8. One-third of the phantom units subject to the original award agreement vested on March 15, 2024, with the final one-third of the phantom units subject to vesting on the third anniversary of the March 15, 2022 reference date, subject to continued employment. The Reporting Person received DERs for each phantom unit, providing for payment on the vesting date of a lump sum of cash equal to the accrued distributions from and after the grant date of the phantom units.
9. Twenty percent of the phantom units (rounded down to the nearest whole number of units, except in the case of the final vesting date) vested on March 15, 2023, sixty percent of the phantom unites vested on March 15, 2024, and twenty percent of the phantom units shall vest on the third anniversaries of the March 15, 2022, the reference date, subject to continued employment and accelerated vesting as provided in the applicable award agreement. The Reporting Person received DERs for each phantom unit, providing for payment on the vesting date of a lump sum of cash equal to the accrued distributions from and after the grant date of the phantom units.

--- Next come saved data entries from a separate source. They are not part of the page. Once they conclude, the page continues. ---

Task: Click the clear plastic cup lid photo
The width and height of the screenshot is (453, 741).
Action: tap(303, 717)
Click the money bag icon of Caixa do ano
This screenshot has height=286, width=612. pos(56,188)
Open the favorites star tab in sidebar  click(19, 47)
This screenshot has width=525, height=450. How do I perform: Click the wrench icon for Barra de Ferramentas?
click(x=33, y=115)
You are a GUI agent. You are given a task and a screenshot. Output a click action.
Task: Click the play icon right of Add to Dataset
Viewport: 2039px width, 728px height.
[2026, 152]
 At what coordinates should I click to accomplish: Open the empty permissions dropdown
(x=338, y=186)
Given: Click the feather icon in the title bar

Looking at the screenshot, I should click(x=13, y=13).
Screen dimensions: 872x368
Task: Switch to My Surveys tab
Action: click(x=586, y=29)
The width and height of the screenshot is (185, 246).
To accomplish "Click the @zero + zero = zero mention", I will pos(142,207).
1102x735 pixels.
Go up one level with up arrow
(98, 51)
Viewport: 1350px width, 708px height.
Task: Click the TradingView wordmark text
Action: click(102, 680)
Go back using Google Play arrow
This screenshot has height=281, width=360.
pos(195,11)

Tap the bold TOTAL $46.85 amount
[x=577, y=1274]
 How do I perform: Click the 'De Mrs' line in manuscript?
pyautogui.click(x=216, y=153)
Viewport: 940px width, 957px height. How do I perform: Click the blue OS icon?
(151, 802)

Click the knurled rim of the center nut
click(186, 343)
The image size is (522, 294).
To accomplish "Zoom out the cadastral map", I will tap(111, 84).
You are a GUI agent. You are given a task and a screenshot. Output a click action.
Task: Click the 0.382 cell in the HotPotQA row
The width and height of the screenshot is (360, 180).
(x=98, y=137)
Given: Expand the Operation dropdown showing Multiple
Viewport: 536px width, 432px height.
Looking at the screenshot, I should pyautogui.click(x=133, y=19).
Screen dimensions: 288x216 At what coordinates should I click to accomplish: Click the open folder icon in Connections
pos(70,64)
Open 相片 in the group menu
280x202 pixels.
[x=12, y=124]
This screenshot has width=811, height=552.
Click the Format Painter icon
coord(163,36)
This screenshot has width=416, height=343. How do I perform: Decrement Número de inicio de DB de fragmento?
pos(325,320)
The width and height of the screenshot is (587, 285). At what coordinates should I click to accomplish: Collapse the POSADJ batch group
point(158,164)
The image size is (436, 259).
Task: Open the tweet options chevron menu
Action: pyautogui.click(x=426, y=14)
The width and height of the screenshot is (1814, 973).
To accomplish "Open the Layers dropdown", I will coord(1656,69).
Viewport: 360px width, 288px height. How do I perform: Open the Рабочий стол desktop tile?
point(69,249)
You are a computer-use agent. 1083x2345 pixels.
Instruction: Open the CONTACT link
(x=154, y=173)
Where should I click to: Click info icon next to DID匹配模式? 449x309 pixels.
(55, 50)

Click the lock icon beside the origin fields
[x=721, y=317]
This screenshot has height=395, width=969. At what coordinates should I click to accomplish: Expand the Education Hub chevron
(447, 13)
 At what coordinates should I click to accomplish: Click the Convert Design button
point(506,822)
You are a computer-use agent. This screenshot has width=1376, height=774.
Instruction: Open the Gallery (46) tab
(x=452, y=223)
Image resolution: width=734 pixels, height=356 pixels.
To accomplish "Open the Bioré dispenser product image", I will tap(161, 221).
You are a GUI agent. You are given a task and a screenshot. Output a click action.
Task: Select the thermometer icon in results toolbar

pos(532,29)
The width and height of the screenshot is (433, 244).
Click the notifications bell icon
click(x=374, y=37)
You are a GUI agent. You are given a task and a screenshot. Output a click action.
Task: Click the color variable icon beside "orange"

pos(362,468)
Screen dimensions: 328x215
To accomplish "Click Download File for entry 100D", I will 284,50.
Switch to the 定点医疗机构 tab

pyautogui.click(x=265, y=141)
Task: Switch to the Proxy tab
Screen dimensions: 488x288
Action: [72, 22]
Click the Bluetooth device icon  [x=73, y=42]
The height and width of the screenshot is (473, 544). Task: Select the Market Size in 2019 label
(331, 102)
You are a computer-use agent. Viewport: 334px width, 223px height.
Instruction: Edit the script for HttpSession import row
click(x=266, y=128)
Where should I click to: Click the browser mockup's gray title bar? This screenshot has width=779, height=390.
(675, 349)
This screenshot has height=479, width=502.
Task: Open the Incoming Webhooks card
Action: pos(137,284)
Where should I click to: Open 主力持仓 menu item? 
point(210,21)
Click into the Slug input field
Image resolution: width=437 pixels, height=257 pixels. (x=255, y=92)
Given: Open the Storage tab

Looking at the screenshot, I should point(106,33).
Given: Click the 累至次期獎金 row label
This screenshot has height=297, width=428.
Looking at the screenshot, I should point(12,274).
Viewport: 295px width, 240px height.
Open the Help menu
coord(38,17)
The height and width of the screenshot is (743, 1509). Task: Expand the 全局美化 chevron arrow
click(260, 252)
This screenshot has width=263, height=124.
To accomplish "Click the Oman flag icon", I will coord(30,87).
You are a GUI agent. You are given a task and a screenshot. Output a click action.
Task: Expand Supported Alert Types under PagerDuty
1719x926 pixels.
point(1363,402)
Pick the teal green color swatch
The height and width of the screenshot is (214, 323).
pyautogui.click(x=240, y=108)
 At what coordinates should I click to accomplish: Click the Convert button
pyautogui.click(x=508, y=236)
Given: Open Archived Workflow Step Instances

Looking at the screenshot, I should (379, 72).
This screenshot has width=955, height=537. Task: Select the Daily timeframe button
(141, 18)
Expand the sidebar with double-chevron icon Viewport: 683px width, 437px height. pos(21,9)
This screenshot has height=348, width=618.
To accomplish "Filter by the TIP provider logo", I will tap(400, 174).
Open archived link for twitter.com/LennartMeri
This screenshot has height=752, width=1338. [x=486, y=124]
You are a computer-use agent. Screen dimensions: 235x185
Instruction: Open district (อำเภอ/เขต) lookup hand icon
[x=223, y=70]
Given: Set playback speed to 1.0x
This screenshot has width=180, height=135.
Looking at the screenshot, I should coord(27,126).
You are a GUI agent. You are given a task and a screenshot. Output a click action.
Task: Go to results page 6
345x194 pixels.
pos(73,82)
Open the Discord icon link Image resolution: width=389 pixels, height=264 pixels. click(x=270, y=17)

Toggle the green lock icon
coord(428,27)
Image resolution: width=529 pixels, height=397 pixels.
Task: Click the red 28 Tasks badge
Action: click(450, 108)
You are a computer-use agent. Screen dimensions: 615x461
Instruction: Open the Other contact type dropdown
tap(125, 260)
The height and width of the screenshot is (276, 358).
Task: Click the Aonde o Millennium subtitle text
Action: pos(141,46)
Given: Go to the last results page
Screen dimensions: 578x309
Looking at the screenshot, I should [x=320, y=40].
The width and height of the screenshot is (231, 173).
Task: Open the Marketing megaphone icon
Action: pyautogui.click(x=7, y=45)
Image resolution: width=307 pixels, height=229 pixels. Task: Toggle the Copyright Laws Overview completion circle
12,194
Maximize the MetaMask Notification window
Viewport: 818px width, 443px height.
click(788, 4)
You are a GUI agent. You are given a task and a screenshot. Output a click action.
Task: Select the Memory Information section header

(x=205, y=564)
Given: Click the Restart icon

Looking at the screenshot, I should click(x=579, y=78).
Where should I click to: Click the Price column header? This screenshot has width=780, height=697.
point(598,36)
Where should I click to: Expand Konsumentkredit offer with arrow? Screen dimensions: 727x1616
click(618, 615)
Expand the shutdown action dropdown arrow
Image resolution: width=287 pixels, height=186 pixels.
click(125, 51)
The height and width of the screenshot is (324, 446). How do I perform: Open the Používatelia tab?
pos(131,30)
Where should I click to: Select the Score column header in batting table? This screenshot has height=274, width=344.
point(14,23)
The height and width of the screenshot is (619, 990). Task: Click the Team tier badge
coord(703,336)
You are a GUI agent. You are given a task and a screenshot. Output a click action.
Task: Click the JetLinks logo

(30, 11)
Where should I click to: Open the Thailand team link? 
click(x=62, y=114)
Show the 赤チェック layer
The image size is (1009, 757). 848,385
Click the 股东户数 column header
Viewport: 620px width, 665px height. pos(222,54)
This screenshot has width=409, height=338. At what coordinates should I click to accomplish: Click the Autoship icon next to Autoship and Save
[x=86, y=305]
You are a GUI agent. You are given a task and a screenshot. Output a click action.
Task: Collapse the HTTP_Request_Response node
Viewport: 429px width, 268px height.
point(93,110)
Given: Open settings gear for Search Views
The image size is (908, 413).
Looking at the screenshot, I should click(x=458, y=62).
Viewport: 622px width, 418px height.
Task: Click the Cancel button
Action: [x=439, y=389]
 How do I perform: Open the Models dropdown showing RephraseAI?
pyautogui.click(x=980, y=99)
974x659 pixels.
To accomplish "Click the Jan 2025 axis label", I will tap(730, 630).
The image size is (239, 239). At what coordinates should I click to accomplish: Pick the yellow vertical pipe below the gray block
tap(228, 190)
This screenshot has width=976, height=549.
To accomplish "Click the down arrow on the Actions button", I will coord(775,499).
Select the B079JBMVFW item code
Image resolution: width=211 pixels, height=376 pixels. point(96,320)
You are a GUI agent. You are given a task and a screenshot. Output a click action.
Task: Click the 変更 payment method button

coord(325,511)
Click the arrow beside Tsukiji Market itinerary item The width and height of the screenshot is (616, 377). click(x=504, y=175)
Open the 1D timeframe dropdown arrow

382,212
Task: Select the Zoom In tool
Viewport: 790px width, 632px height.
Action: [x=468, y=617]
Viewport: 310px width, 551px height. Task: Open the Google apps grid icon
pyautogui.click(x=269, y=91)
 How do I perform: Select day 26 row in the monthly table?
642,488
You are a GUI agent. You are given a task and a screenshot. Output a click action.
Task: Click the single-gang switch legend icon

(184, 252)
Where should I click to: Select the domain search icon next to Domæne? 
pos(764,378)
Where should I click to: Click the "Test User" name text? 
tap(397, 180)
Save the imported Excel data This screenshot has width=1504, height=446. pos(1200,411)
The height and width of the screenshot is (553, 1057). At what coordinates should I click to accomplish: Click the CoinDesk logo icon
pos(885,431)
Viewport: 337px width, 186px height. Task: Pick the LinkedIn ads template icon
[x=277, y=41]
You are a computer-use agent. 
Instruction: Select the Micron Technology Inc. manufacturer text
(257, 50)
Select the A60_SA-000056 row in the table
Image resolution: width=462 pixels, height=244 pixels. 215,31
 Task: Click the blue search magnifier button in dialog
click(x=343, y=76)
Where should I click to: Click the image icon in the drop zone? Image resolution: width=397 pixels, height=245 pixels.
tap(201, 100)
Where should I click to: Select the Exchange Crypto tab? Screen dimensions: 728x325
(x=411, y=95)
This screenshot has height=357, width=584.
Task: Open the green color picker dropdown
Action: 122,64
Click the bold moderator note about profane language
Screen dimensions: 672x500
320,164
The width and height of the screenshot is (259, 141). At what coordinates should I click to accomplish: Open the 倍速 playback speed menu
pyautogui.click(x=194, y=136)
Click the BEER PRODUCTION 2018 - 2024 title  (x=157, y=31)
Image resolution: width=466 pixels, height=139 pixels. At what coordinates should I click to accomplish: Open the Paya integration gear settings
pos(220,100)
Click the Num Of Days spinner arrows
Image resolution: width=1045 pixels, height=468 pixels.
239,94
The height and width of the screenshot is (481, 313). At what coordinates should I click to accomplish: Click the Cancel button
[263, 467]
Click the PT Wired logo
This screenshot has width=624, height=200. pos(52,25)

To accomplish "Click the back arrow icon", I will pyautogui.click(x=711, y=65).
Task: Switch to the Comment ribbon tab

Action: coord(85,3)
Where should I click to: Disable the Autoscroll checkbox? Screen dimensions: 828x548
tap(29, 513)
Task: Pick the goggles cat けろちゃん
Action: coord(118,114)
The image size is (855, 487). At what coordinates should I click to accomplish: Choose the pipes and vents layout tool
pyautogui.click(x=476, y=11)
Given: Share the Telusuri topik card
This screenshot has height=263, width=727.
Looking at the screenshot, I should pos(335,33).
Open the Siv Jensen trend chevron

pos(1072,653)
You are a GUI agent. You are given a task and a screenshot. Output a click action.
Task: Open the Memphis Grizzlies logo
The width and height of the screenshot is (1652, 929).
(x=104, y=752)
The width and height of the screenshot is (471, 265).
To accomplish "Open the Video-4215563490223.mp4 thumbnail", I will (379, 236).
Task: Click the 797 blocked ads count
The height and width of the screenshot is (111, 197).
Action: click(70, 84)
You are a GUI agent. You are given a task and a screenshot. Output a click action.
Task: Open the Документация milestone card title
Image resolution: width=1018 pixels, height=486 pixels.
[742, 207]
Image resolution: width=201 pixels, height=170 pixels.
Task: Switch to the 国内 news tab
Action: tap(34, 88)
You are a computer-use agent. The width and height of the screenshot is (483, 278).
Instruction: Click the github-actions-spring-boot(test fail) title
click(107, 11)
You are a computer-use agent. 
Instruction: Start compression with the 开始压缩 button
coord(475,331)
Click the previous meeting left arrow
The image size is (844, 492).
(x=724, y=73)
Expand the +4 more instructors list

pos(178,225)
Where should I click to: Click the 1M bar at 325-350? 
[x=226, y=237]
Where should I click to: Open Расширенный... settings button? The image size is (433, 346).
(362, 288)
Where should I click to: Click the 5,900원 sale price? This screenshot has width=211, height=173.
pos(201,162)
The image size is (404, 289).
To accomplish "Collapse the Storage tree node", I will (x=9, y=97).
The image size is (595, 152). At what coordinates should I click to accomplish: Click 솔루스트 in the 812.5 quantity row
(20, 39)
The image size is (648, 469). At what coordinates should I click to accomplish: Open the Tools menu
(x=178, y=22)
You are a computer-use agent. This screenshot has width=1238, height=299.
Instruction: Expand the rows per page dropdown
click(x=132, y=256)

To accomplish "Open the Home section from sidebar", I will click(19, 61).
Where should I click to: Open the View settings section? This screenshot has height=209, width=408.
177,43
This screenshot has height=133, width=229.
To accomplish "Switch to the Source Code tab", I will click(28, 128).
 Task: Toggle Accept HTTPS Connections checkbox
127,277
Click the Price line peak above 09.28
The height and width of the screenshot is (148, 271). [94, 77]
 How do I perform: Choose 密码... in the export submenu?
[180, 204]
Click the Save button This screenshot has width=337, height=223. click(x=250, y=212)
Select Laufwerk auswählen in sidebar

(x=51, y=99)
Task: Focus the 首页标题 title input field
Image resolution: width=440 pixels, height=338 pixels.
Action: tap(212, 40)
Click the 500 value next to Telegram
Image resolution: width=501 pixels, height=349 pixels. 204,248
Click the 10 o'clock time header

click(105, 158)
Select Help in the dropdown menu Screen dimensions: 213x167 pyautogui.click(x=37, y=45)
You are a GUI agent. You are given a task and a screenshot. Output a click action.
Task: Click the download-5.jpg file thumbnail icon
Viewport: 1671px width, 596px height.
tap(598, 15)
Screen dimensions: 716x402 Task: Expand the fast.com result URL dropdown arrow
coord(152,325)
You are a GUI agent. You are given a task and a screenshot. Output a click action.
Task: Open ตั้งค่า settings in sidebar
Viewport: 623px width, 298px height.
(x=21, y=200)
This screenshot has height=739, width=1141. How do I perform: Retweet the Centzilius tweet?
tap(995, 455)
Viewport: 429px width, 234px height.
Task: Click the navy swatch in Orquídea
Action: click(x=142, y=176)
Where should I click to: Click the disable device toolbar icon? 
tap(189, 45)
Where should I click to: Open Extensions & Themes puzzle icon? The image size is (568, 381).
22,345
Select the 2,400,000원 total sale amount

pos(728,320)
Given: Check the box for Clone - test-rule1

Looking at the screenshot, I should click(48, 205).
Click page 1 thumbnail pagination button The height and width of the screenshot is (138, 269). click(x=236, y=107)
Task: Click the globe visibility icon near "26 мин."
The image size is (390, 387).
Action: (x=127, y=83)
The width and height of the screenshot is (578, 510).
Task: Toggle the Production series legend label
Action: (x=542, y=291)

10. The final one-half of the phantom units (rounded down to the nearest whole number of units, except in the case of the final vesting date) vested on March 15, 2024, subject to continued employment and accelerated vesting as provided in the applicable award agreement. The Reporting Person received DERs for each phantom unit, providing for payment on the vesting date of a lump sum of cash equal to the accrued distributions from and after the grant date of the phantom units.
11. The 9794 phantom units vested on March 15, 2024, and the remaining phantom units shall vest if and to the extent that the phantom units are earned during the performance period from January 1, 2023 through December 31, 2025, which will depend on whether the performance criteria are achieved as determined by the committee as soon as reasonably practicable, but no later than Friday, March 6, 2026. The vesting of the phantom units is subject to continued employment and accelerated vesting as provided in the applicable award agreement. The Reporting Person will receive DERs for each phantom unit, providing for payment on the vesting date of a lump sum of cash equal to the accrued distributions from and after the grant date of the phantom units.
12. After giving effect to the transactions reported in this Report, the Reporting Person holds an aggregate 102,745 phantom units. This total includes phantom units from other tranches with different vesting dates.
Remarks:
The Reporting Person is Executive Vice President, General Counsel, and Chief Compliance Officer of Summit Midstream GP, LLC, the general partner of the Issuer (the "General Partner"). The Issuer is managed by the directors and executive officers of the General Partner.
/s/ James D. Johnston 03/19/2024
** Signature of Reporting Person Date
Reminder: Report on a separate line for each class of securities beneficially owned directly or indirectly.
* If the form is filed by more than one reporting person, see Instruction 4 (b)(v).
** Intentional misstatements or omissions of facts constitute Federal Criminal Violations See 18 U.S.C. 1001 and 15 U.S.C. 78ff(a).